- [Task brief] State how many lines of the data below contain the string "computer". Reply with the number only.

- [Data for processing]
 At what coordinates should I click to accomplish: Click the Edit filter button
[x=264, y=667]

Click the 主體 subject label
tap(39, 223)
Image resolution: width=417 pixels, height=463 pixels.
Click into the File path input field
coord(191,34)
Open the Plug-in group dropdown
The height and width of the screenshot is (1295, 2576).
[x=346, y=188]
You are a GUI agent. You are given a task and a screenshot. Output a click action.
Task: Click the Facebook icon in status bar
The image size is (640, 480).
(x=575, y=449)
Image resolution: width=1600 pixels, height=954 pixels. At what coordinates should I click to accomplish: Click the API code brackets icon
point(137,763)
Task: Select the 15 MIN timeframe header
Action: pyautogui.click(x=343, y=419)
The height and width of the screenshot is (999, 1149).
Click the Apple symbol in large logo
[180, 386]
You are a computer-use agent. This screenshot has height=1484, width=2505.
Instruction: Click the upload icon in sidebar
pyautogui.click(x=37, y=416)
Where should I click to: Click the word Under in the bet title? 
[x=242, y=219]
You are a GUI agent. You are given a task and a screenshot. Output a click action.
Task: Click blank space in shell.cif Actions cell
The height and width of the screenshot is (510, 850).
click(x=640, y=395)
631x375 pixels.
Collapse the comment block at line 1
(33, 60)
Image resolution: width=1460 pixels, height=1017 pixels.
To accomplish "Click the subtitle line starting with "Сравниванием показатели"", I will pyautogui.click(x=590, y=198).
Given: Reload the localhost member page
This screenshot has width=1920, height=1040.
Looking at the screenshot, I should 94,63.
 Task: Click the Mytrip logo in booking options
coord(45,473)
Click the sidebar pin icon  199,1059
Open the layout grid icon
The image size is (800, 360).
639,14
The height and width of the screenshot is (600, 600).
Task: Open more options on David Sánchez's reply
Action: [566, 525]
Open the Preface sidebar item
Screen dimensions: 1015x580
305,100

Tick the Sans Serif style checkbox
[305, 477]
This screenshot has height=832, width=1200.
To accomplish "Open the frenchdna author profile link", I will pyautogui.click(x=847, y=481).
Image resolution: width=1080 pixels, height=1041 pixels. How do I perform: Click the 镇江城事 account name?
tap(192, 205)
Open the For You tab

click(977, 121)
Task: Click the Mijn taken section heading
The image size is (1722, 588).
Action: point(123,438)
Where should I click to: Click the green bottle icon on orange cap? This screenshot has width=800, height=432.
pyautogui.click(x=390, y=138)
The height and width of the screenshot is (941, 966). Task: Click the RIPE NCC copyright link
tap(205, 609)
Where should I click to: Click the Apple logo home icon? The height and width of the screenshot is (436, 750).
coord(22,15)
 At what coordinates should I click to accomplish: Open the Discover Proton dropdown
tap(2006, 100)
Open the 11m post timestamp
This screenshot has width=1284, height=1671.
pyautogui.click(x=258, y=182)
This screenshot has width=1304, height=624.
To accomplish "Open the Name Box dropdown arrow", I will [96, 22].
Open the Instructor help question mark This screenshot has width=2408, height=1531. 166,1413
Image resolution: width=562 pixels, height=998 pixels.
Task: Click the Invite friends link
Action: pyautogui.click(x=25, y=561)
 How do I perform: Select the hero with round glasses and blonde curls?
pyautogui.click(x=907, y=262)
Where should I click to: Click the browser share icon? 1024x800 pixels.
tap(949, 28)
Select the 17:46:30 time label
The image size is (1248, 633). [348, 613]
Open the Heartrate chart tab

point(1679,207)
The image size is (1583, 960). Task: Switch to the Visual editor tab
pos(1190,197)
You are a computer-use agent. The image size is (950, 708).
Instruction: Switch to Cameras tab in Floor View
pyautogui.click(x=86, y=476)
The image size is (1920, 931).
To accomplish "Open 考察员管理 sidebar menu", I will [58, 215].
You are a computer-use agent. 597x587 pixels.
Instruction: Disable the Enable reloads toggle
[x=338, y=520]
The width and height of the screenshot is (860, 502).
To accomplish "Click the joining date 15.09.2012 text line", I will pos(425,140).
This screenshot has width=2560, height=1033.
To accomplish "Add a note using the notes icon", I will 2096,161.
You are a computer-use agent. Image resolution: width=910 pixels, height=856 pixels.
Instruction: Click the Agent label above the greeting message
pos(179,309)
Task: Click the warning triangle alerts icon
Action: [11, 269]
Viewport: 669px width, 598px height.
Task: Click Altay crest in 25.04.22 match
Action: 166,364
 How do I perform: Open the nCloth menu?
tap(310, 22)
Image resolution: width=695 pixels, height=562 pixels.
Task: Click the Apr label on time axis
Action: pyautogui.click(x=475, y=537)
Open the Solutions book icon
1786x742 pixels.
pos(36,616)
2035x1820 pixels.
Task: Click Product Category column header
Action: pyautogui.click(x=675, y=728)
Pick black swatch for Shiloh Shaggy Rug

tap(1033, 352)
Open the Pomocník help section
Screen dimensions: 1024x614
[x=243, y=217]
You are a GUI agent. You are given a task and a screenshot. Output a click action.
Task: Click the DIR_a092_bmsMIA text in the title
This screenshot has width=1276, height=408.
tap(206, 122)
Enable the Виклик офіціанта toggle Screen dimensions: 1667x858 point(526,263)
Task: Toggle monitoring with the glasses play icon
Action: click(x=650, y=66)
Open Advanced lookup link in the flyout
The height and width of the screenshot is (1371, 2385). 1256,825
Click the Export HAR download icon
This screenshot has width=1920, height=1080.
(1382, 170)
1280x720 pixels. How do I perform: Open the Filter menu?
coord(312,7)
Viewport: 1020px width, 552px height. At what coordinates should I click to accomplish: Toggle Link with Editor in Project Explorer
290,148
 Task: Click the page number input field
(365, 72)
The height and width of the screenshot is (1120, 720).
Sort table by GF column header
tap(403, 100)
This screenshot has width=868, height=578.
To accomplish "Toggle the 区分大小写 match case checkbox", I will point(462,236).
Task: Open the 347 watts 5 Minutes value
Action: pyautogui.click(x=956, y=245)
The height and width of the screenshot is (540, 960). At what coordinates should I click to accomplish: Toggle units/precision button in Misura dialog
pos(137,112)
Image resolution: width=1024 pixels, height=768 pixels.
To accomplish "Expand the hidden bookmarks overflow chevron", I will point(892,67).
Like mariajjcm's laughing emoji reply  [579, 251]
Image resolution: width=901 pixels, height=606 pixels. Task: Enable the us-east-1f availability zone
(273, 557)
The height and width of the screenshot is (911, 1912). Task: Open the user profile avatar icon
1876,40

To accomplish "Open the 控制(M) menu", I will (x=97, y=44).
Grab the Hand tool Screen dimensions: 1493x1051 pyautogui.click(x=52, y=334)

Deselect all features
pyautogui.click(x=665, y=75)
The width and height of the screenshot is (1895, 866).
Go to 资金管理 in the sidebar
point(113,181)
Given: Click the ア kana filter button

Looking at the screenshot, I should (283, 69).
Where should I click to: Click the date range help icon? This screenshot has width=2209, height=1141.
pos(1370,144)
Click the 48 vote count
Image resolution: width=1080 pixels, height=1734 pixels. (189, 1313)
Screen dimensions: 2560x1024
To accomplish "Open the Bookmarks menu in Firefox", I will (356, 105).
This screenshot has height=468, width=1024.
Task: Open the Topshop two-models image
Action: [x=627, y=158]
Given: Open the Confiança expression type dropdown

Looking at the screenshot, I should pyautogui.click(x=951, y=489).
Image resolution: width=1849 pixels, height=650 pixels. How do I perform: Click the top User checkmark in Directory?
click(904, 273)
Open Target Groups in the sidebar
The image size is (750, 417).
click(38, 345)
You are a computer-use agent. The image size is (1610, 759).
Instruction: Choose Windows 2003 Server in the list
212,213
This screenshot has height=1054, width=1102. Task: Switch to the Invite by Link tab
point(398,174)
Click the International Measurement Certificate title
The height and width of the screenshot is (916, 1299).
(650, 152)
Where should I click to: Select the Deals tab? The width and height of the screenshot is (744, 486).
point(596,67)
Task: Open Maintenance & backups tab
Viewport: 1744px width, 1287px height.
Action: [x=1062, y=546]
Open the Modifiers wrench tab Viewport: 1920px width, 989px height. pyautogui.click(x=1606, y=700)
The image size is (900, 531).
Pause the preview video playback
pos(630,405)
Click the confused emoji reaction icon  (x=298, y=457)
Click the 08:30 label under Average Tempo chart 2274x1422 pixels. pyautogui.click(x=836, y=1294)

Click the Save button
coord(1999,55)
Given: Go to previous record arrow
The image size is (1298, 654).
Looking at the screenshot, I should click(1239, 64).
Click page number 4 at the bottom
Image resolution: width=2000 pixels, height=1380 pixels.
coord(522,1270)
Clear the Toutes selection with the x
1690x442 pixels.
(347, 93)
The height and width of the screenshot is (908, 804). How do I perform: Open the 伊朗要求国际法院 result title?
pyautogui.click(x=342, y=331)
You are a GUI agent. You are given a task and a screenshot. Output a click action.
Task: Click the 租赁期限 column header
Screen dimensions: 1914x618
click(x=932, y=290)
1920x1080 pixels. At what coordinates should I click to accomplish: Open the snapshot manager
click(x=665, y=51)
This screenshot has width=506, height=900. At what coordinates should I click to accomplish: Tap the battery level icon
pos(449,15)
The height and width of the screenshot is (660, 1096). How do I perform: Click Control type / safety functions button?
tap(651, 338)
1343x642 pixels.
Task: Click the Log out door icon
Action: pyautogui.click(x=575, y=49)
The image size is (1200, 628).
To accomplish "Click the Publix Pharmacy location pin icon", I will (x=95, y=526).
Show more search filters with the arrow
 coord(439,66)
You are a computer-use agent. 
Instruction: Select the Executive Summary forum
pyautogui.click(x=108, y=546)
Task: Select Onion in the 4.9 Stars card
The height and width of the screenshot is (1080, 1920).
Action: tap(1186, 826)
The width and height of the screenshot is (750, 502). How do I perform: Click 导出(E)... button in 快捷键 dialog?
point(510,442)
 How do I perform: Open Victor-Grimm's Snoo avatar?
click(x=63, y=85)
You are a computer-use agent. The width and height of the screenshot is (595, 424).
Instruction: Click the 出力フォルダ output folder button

- [Completed exercise] 7